Each face of a pyramid is an isosceles triangle with a 66 degrees vertex angle. What are the measures of the base​ angles?

Let $ABC$ be the base of the pyramid, and let $P$ be the vertex of the pyramid.
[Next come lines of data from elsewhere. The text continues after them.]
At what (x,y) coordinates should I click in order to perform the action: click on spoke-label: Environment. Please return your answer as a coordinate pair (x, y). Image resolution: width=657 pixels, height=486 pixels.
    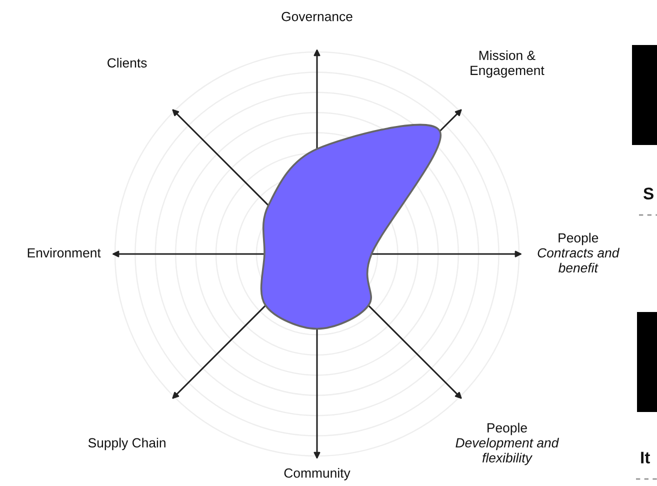
    Looking at the image, I should click on (64, 253).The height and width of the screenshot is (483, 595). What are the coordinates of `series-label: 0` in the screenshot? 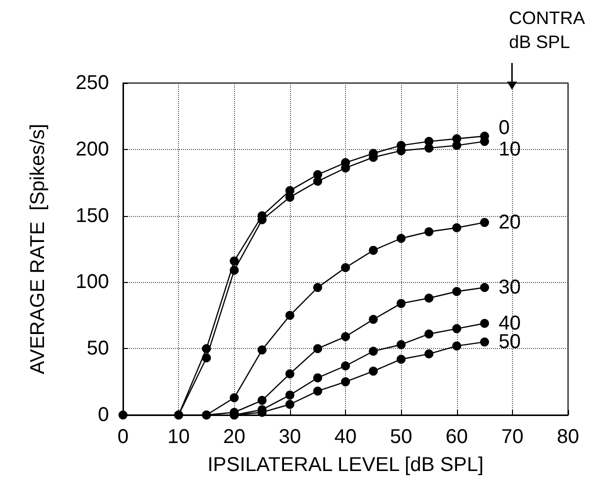 It's located at (504, 128). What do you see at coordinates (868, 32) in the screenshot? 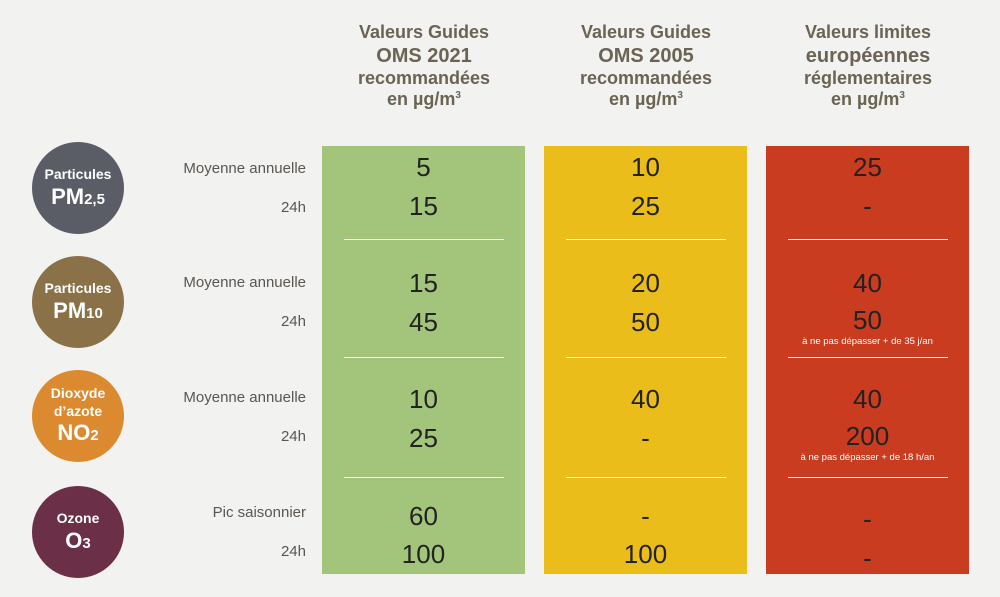
I see `header-line: Valeurs limites` at bounding box center [868, 32].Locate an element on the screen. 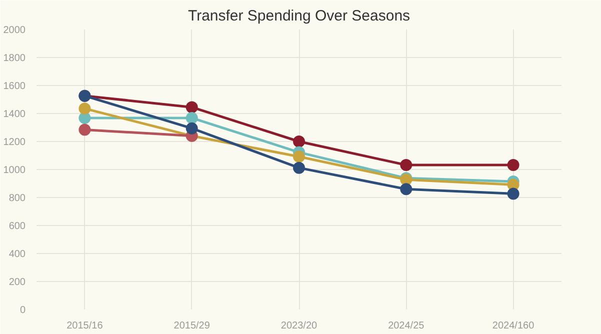  chart-title: Transfer Spending Over Seasons is located at coordinates (299, 16).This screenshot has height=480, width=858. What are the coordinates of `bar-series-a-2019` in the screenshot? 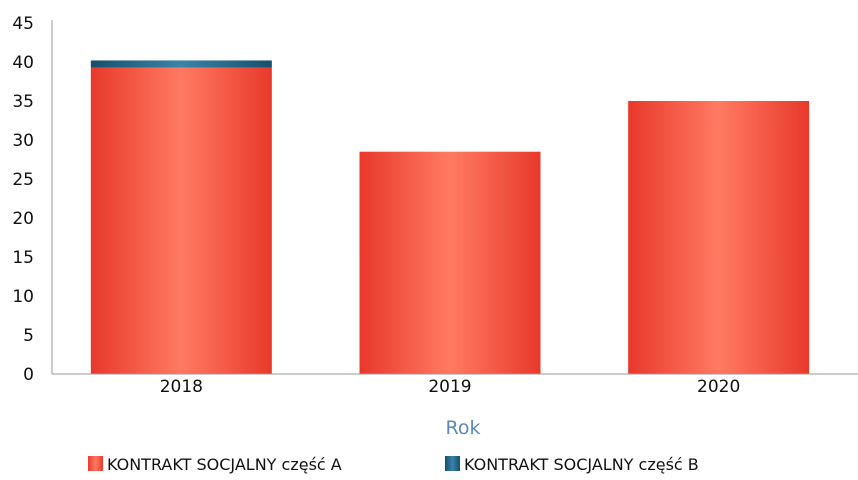 It's located at (450, 262).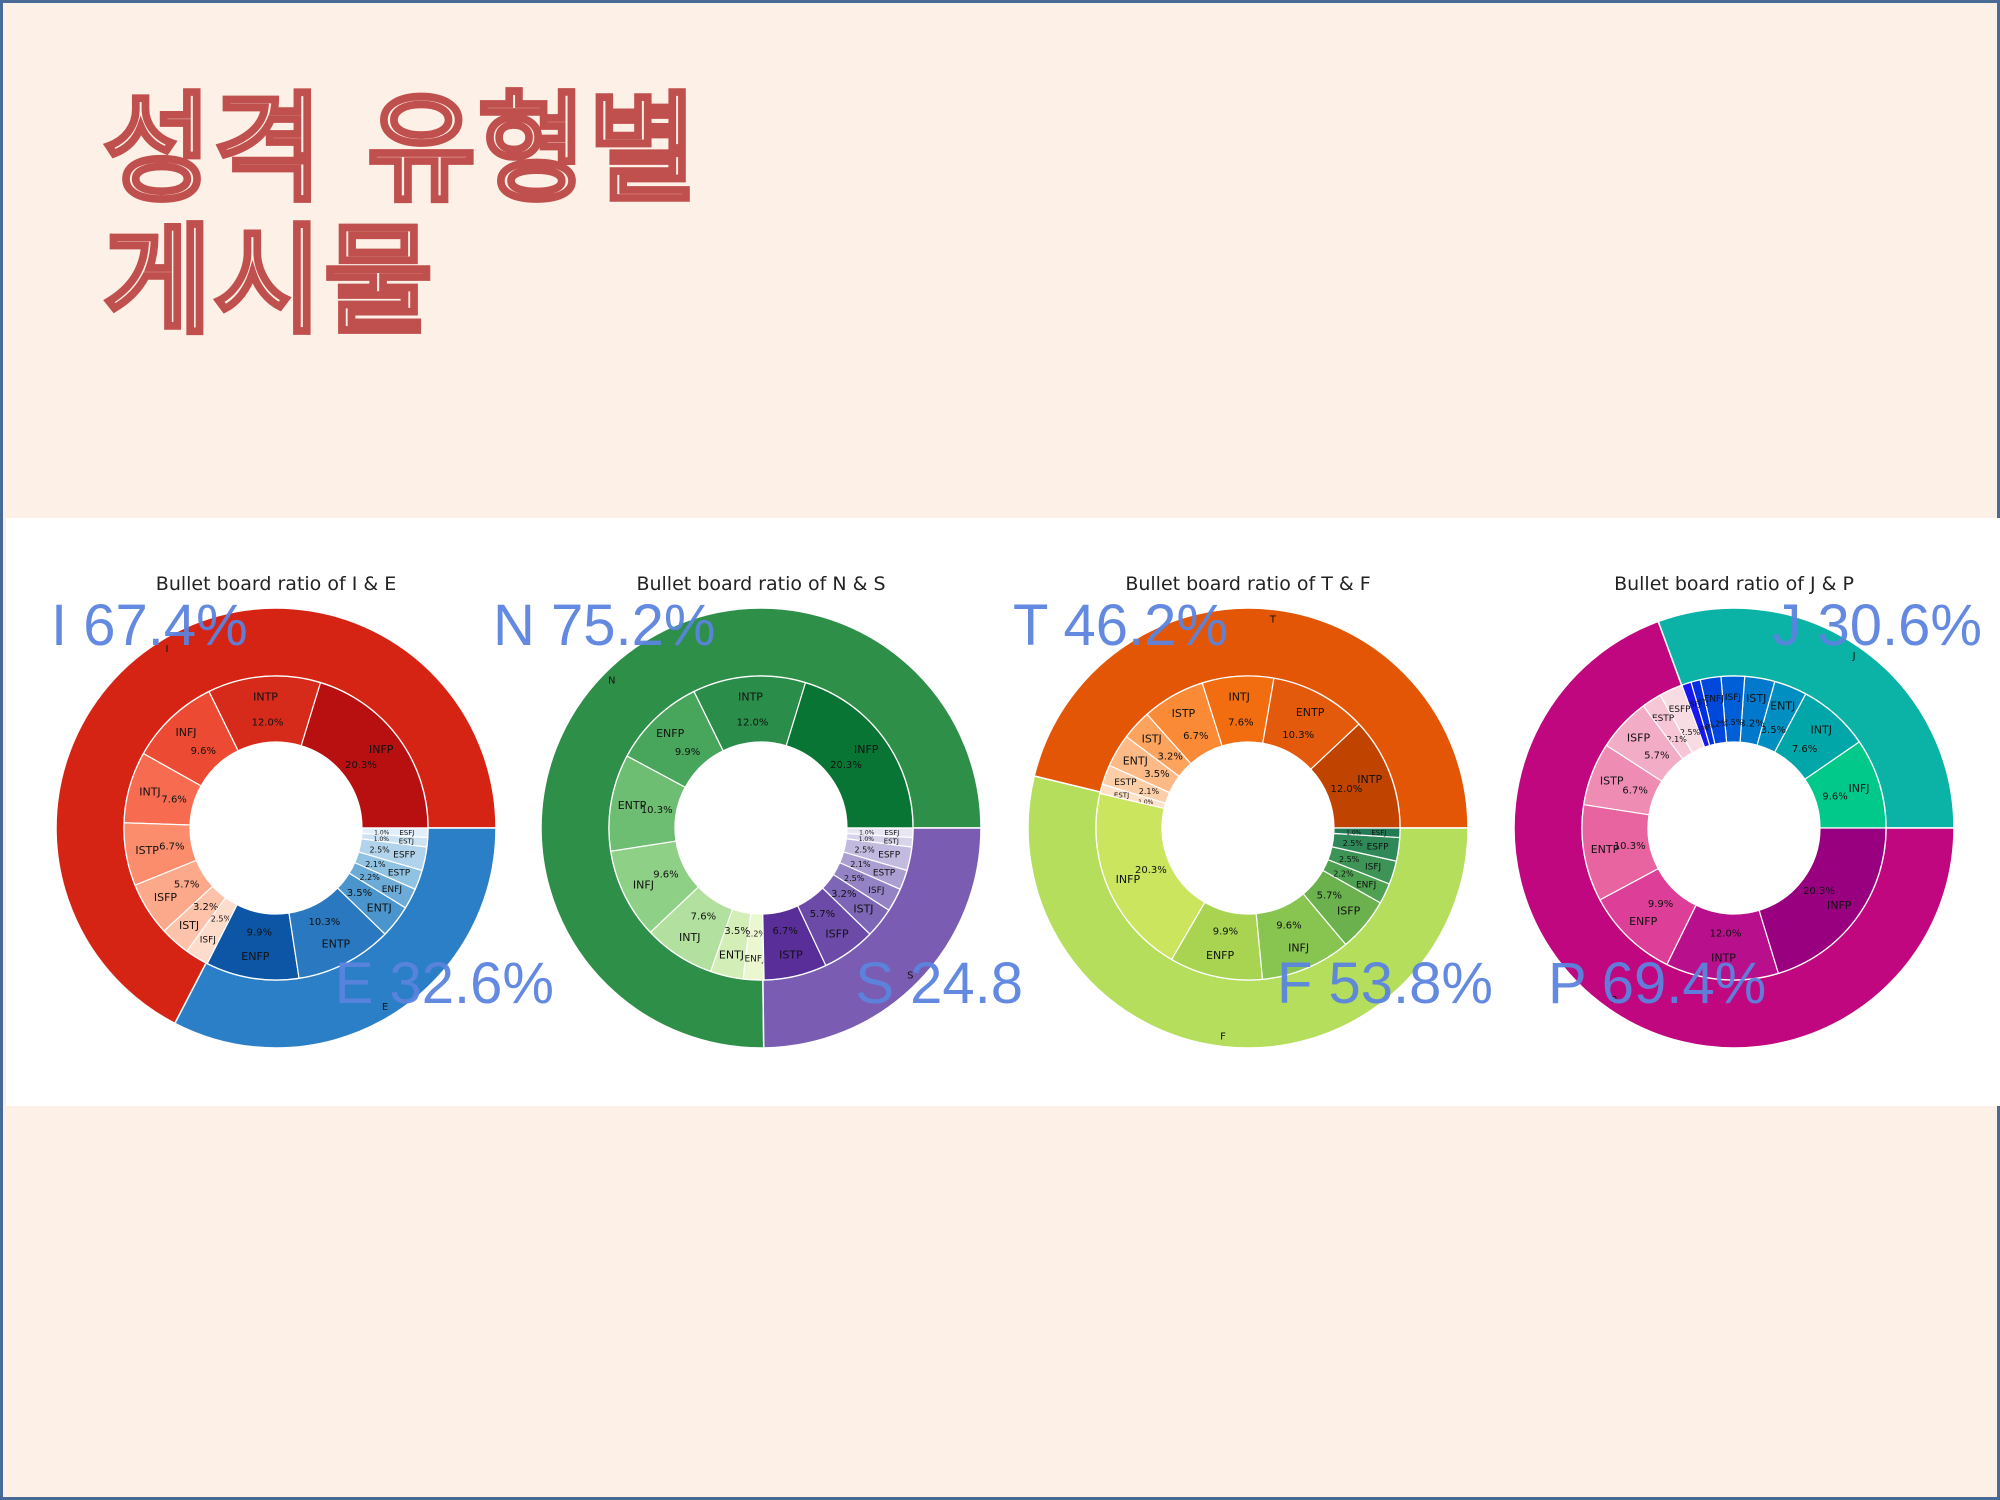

Then $\angle APB = \angle BPC = \angle CPA = 66^\circ$. Let $D$ be the foot of the altitude from $P$ to $\overline{ABC}$.

[asy]
unitsize (0.8 cm);

pair A, B, C, D, P;

D = (0,0);
C = (2,0);
B = rotate(95)*(0.5,0);
A = extension(B,(D + B)/2,C,(D + C)/2);
P = (5,3);

draw(A--B--C--D--P--A);
draw(A--P,dashed);
draw(B--P,dashed);
draw(C--P,dashed);

label("$A$", A, SW);
label("$B$", B, NW);
label("$C$", C, SE);
label("$D$", D, S);
label("$P$", P, N);
[/asy]

Since $\triangle DPC$ and $\triangle DPA$ are isosceles, $\angle APC = (180^\circ - 66^\circ)/2 = 57^\circ$ and $\angle CPB = (180^\circ - 66^\circ)/2 = 57^\circ$. Therefore, $\angle CPB = \angle APC = 57^\circ$.

Therefore, the base angles of $\triangle ABC$ are $180^\circ - 2(57^\circ) = \boxed{66^\circ}$.